Bora with Ed, Mahjka and Natalie

Sunday, January 09, 2005

Grace

If I pay attention, I find that there are elements in each residency that accumulate and resonate throughout the week. I thank God for lightbulbs that have gone off in my head about omniscience, narrative form, ephiphanies, and language. My new supervisor, Adria, has been an important part of many of these insights. I'm thrilled to be working with her this semseter.

The other operative word this residency seem to be "grace." A fellow student asked me about it, it came up in my workshop and during.
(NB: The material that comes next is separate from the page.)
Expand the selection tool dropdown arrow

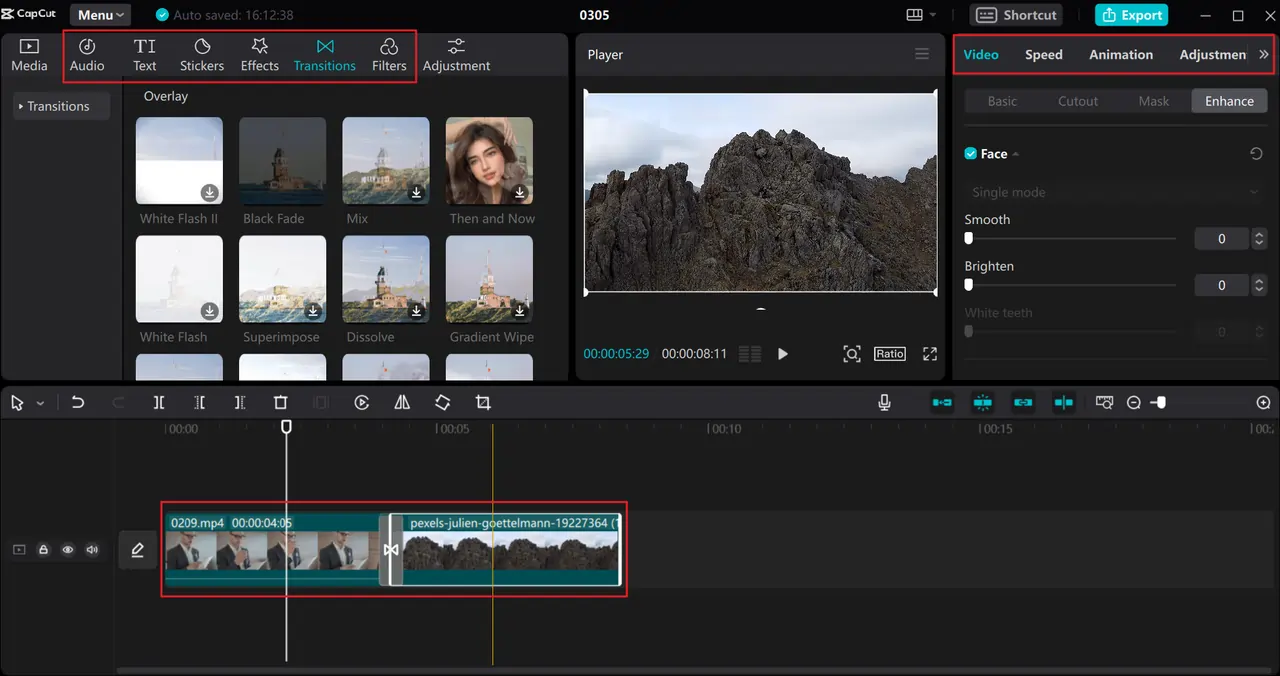[40, 403]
Writers are fascinated by mystery (Flannery O'Connor's words).

A quote from class today on the dearth of happy endings in the literary short story: "The sad story is our record, the occasional happy story, our prayer."
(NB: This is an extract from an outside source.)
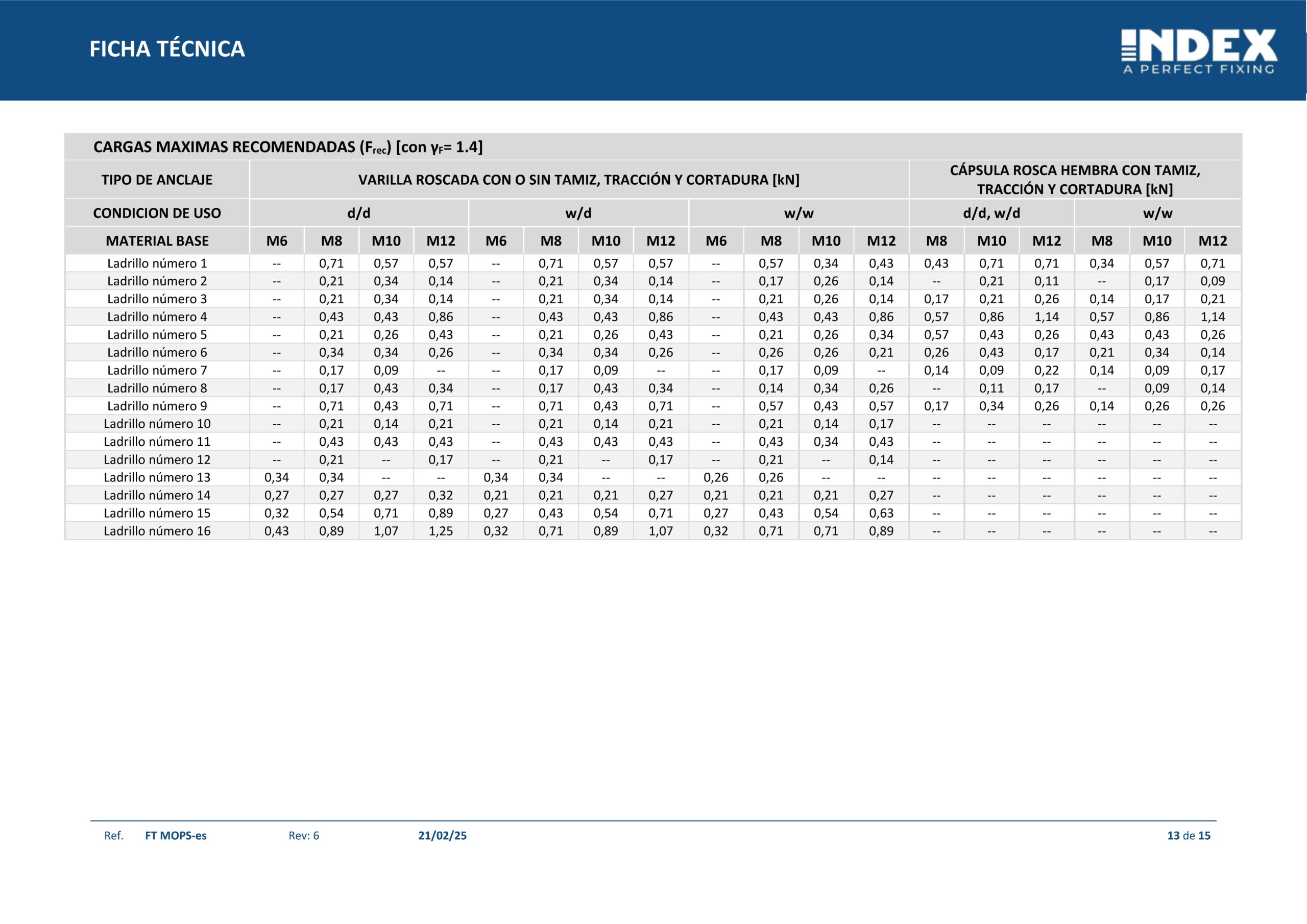The image size is (1307, 924).
Task: Select the Ladrillo número 13 row label
Action: click(157, 477)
Saturday, January 08, 2005

Essays and Workshops

I'm good to go on the essay--the faculty accepted the proposal with nary a comment. I'm relieved to have cleared that hurtle.

My story, "Helpmate," was discussed in workshop today. Workshops are funny. On the one hand, you submit your story because you know that you need help--you've taken a story to a certain point and need input to take it to the next level. Still, some primitive part of you just wants a big pat on the back. This workshop was some of both, and the faculty input was so smart (revelations and epiphany, surprise versus suspense), I took pages and pages of notes. I thanked them, then went out and ordered a margarita. Such is the nature of workshops. :)

Thursday, January 06, 2005

Biscuits and Religious Sensibility

The Moosehead Cafe serves up homemade biscuits in the tradition of chips at a Mexican restaurant--they bring you a basket, you eat them. Then they bring your order, including biscuits. Then they refill the basket with...more biscuits. They were delicious and overwhelming. You may not recognize me when I return. I'll be the one rolling off the plane.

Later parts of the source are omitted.